Ultraman: The Mystery of Ultraseven trade paperback is out now, thus concluding Marvel’s Mystery of Ultraseven series. Don’t cry yet though! We have much to discuss.  Spoilers ahead! 

As usual, Kyle Higgins and Matt Groom have carried this series through beautifully with the help of artists Davide Tinto and Espen Grundetjern. We pick this issue up in a striking tableau: Eleking trapped in Ultraseven’s headlock, gritting his teeth in preparation for a mighty blow to the skull! After a long hiatus, our hero is back in action! 

The follow-through is instantaneous with the first line hitting hard: 

“To be sentient is a privilege.”

Right off the bat we are set up with a seemingly simple yet existential remark. And then, the answer to the question pondered by any Ultra-fan either consciously or subconsciously. Why Kaiju arise, why it’s ethical for Ultraman to sacrifice Kaiju lives for the safety of humanity: 

“But it comes at a cost. Our darkest impulses—Our jealousy, our greed, our hate—give rise to Kaiju.”

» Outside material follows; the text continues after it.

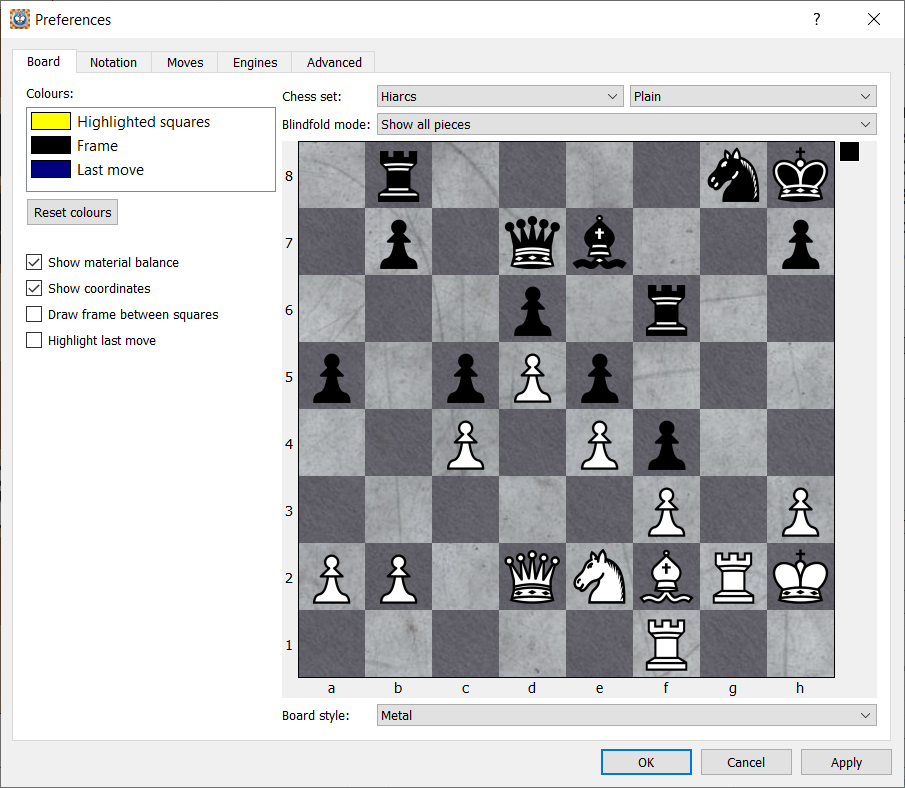The width and height of the screenshot is (905, 788).
Task: Select the black queen on d7
Action: [x=532, y=242]
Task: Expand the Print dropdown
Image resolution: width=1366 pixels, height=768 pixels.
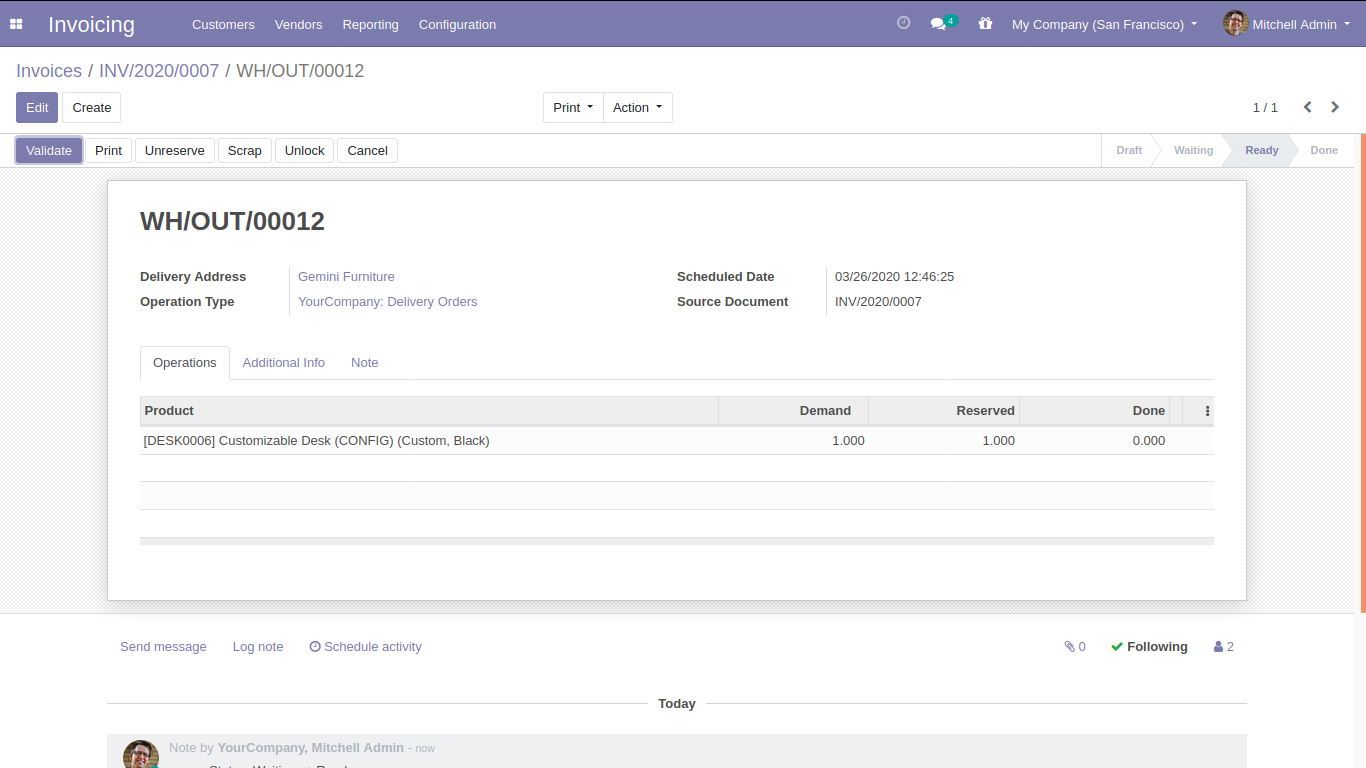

Although many Kaiju in the tokusatsu continuity of the Ultraman Series are benevolent nomads who happen upon the earth, in Marvel, Kaiju are incarnates of the cruelest life has to offer, representing greed, destruction, and chaos that must be harnessed to preserve the balance of intergalactic interspecies union. All of this is revealed by the Denbarans, an alien race who go on to preach that Kaiju are a massive threat to the people and they cannot continue to rely on Ultras to save them. 

With entrancing backgrounds, unique character design, distinct style, and an incredibly pleasing color pallet, The Mystery of Ultraseven is aesthetically delicious but the richness of the story doesn’t stop at the visuals. The story explores the concepts of self-determination, faith, systemic faults, and questioning the roles we play in the lives of those we care about. The story maintains the visual charm and upbeat energy that we love about the Ultraman franchise, while delving deeper into the nature of Ultraman and the ethical qualms heroes must face. 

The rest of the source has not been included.